Explore this issue:July 2016
Antibiotic Exposure and CRS
Alice Z. Maxfield, MD, a rhinology fellow in the department of otolaryngology at Massachusetts General Hospital in Boston, suggested in the first presentation that general antibiotic exposure is a significant risk factor for the development of chronic rhinosinusitis (CRS). She began by explaining that antibiotic use is associated with multiple adverse effects, including allergy, widespread antibiotic resistance, and infection with Clostridium difficile and Candida albicans, as well as loss of microbial diversity. Additionally, CRS is independently associated with the depletion of microbiome diversity and the introduction of opportunistic infections. She and her team hypothesized that the use of antibiotics leads to loss of biodiversity of the sinonasal microbiome, resulting in the development of CRS. Confirmation of their hypothesis would mean that antibiotic use is an unrecognized risk factor for the development of CRS.

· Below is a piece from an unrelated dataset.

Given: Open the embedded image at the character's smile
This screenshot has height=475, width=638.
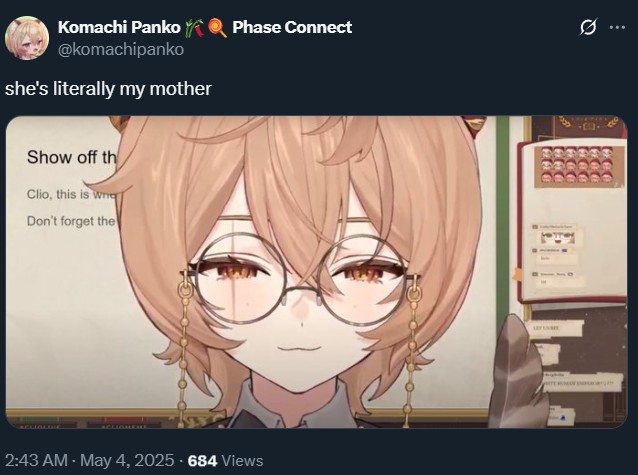Looking at the screenshot, I should coord(299,348).

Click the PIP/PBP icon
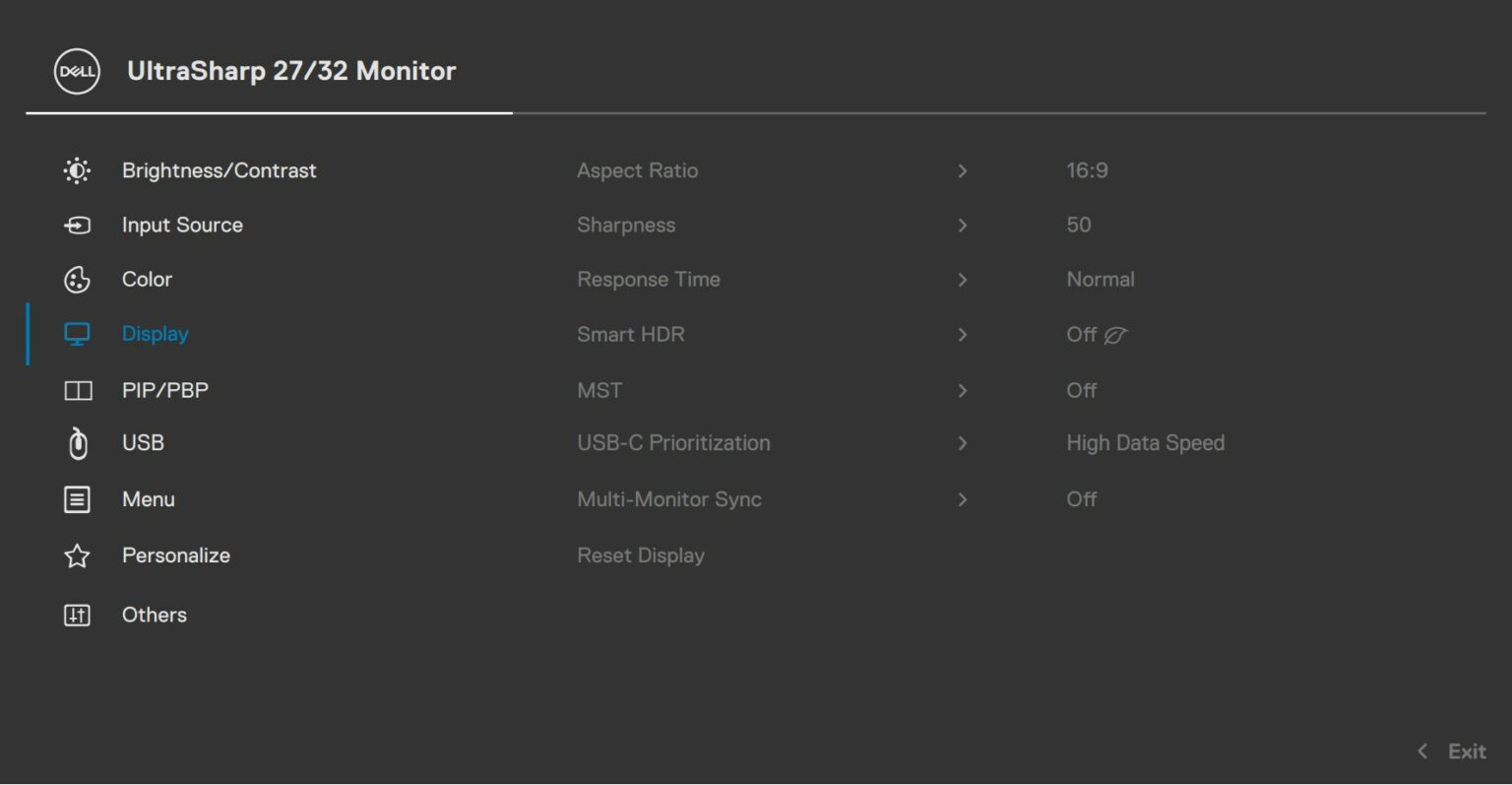coord(77,390)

The case control study used the STrengthening the Reporting of OBservational studies in Epidemiology (STROBE) guidelines. The investigators studied patients referred to the tertiary Massachusetts Eye and Ear Sinus Center for a range of sinonasal disorders. Of the 1,162 patients studied, 410 were diagnosed with CRS according to established consensus criteria. The remainder (752) were considered controls. The case group was further differentiated into those without nasal polyps (CRSsNP) and those with nasal polyps (CRSwNP). All patients were given a validated quality of life (QOL) questionnaire. Additionally, the class, diagnosis, and timing of previous non-sinusitis-related antibiotic exposures were recorded. The results from the antibiotic exposure questionnaire were also validated using a randomized administrative data review of 452 patient charts. From this data, the investigators calculated the odds ratio of developing CRS following antibiotic exposure as well as the impact of antibiotic use on the subsequent QOL.
The investigators found a higher median age in the case group. They also found that antibiotic use significantly increased the odds of developing CRSsNP. Additionally, antibiotic exposure, as confirmed by antibiotic review, was associated with worse CRS QOL scores over at least the subsequent two years.
Dr. Maxfield said that while microbial diversity in CRS is still controversial, antibiotics may result in long-term consequences. Specifically, the study indicated that the use of antibiotics more than doubles the risk of developing CRSsNP, leading Dr. Maxfield to estimate that antibiotics might be implicated in 25% of the disease burden in their study population and to suggest that CRS may be an unrecognized side effect of antibiotic use.